Friday, September 13, 2013

Weekend Stream for 09/13/13

The Weekend Stream is a weekly feature curating content for you to watch this weekend from the current selection on Netflix's US streaming service. Since titles can disappear with little or no warning, there's always a chance a title will no longer be available by the time you read this, so you'd better act fast, guy!

Weekend Stream for 09/13/13

This week's selections all feature people trapped in bad relationships, though one of these relationships is between a man and a hotel. I say it still counts as a theme. Let's get to it!

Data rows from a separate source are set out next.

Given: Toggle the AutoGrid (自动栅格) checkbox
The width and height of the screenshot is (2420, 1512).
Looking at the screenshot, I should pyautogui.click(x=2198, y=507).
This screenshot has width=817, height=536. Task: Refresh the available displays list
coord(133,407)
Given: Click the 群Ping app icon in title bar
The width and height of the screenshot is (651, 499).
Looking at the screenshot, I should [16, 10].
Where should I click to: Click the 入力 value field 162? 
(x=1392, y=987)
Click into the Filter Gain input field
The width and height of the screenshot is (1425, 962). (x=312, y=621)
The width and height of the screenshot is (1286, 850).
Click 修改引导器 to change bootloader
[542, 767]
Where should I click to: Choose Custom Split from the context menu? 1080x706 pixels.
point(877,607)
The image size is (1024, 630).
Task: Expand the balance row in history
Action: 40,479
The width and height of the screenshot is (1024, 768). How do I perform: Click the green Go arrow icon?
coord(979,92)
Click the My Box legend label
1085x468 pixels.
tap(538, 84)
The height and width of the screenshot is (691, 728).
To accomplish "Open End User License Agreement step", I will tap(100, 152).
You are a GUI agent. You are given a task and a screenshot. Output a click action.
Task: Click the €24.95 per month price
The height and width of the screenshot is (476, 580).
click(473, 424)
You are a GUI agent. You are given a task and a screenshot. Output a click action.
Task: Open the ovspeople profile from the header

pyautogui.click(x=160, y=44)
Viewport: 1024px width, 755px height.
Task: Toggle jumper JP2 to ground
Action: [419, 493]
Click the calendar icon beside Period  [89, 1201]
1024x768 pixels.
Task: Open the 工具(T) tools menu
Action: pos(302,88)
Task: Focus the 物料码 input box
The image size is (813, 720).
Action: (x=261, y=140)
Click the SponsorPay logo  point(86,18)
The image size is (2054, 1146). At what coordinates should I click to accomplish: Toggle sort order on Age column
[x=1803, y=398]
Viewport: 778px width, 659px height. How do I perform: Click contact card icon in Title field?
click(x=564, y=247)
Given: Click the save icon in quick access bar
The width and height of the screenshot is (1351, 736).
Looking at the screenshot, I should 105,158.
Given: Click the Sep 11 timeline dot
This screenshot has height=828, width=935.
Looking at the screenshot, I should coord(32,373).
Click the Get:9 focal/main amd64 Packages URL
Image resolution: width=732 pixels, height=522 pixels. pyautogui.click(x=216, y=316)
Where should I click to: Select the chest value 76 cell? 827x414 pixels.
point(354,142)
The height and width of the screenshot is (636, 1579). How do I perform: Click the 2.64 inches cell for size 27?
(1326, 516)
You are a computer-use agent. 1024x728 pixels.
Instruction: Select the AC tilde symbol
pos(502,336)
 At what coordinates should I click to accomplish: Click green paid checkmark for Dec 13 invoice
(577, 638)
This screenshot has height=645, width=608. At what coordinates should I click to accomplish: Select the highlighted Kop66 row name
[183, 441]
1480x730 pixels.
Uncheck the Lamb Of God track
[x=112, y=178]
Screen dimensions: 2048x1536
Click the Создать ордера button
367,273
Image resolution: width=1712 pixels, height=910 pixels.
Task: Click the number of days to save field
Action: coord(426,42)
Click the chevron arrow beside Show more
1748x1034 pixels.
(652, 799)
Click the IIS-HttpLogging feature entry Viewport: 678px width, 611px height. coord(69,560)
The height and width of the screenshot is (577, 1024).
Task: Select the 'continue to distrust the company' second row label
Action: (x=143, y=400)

First up this week is Woody Allen's 1985 romantic dramedy The Purple Rose of Cairo. Cecilia (Mia Farrow), a poor waitress in Depression-era New Jersey, is stuck in an abusive relationship with the loutish Monk (Danny Aiello) and goes to the movies as an escape. But after re-watching the same film—the titular "The Purple Rose of Cairo"—a number of times, the character Tom Baxter (Jeff Daniels) takes notice and descends from the screen to join her in real life. Baxter's departure causes chaos, as the film's remaining characters can't move on or even exit the room without him. Disruptions occurs on all prints of the film, and the fear of copycat characters threatens to paralyze the industry. Eventually Gil (also Daniels), the actor who plays Tom, is dispatched to try to sort things out, and an awkward love rectangle between Gil, Tom, Cecilia, and Monk ensues. Allen has employed magical realism in a number of times over the years, but rarely does it feel as charming and bittersweet as it does here. Gordon Willis's photography is striking in both his vision of '30's New Jersey, and his admirable facsimile of that era's films (which Allen uses to great comedic effect). Allen gets great supporting turns from Dianne Wiest as a snarky prostitute and Edward Herrmann as one of the film-within-a-film's stars. Most similar in tone, perhaps, to Midnight in Paris, The Purple Rose of Cairo perfectly balances humor with emotion and longing with whimsy, touting the cinema's powers of escapism while warning us about buying too far into what we see on the screen.







Next, we have 2000's In the Mood for Love, a tender, evocative story of betrayed spouses and repressed longing in 1960's Hong Kong from writer/director Wong Kar-Wai. Chow Mo-wan (Tony Leung) and Su Li-zhen (Maggie Cheung) are neighbors, each committed to a mostly loveless marriage with a largely absent partner. In time, Chow and Su realize their spouses are sleeping together, and strike up a friendship while imagining their partners' courtship. However, they too develop feelings, feelings that their role as the "wronged parties" basically forces them to tamp down to keep the moral high ground. Wong choreographs the film like a tango (as the score sometimes indicates), with a back-and-forth rhythm that illustrates the start/stop nature of Chow and Su's relationship. Wong is aided in this by two world class cinematographers (his long-time collaborator Christopher Doyle, and Mark Lee Ping Bin) who provide dance-like camera movements and sharp compositions within a palette of blues, yellows and deeply saturated reds. The film is the centerpiece of a loose trilogy, as well, and its "prequel" Days of Being Wild is also streaming (the third film, the twisty, futuristic 2046, is only available via disc). If you've ever had a mutual attraction for someone with whom everything was perfect but the timing, you will relate to In the Mood for Love's heightened-but-buried emotions.





Finally, we have Fawlty Towers, John Cleese's farcical follow-up to Monty Python's Flying Circus, co-written with (and co-starring) his then-wife Connie Booth. Fawlty Towers concerns the goings-on at a seaside hotel run by Basil Fawlty (Cleese) and his wife Sybil (Prunella Scales), with the assistance of waitress Polly (Booth) and bumbling Spanish waiter/porter Manuel (Andrew Sachs). Basil is a prickly innkeeper at the best of times, always hoping for a higher class of clientele in spite of his establishment's obvious shortcomings (to say nothing of his own). His need to put on airs and his oft-wounded pride leave him ripe for comic misunderstandings, which tend to blow up into major disasters over the course of an episode (usually due to his own hot temper). Basil's fits of pique are a perfect showcase for the sputtering rage and gangling physical comedy Cleese mastered in his Python days, and he's matched by Scales, whose gregariousness, practicality, and sharp tongue make Sybil a perfect comic foil for Basil's mania. Based on an actual hotelier Cleese and the Pythons supposedly met during location shooting, Basil seems like the last person who should ever be in charge of a hotel, but there he is, unwilling and unable to extricate himself. Cringe comedy before it was "in," Fawlty Towers's twelve episodes (over two seasons, separated by nearly four years) paved the way for everything from The Office to Curb Your Enthusiasm. Seriously, why haven't you just watched it yet?